Re: socket: setting SO_SNDBUF

From: Mike Coleman (mcoleman2@kc.rr.com)
Date: Thu May 11 2000 - 03:58:44 EST


"David Schwartz" <davids@webmaster.com> writes:
> > Putting it another way, if getsockopt(SNDBUF) tells me 4096, I'm
> > thinking to
> > myself that 4096 octets will be buffered, when in fact it will
> > only be 2048.
> > Or am I missing something?
> >
> > --Mike
>
> Yes. What you are missing is that Linux does not just store data in those
> buffers, so there is no simple correlation between the size of the buffers
> and the number of bytes they can hold. Returning half the buffer size would
> give you an even more meaningless number than you currently get. At least
> now, you actually do get the number of bytes reserved for something.
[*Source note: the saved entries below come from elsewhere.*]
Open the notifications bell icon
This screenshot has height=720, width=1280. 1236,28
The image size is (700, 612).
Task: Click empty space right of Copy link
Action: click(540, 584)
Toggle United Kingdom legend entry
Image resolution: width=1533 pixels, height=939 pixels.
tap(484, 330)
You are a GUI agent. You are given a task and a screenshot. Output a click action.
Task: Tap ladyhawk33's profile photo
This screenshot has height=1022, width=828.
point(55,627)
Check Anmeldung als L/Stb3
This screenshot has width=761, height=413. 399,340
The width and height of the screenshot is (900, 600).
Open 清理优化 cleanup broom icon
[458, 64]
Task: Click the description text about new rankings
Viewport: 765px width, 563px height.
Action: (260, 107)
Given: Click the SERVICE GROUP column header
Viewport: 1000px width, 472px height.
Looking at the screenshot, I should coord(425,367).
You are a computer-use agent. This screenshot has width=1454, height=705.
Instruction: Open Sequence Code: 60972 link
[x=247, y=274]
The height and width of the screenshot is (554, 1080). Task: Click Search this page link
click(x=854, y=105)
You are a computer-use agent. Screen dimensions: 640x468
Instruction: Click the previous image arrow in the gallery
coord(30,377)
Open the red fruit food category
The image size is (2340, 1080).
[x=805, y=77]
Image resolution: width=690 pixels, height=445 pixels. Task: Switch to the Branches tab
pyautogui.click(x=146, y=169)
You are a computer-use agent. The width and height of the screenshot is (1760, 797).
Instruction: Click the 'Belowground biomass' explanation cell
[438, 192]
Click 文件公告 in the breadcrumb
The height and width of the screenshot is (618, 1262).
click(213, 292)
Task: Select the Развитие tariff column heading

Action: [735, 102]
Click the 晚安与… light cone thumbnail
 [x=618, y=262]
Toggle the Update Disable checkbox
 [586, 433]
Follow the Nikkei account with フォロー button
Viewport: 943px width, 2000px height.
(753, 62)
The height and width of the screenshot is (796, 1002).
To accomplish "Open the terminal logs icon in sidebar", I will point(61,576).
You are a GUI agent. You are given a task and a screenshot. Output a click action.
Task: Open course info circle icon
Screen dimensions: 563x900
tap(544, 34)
I understand that magic is going on behind the curtain.

The model I'd expect in the public interface, though, is something like this.
Suppose a program has opened a connection to another host, and that the
connection succeeds, but the remote OS is not accepting any packets for some
reason. The SNDBUF parameter, then, is the maximum number of bytes the local
program can write to the open socket before it blocks. (Or maybe it's that
minus the window size or something...)

--Mike

-- 
Any sufficiently adverse technology is indistinguishable from Microsoft.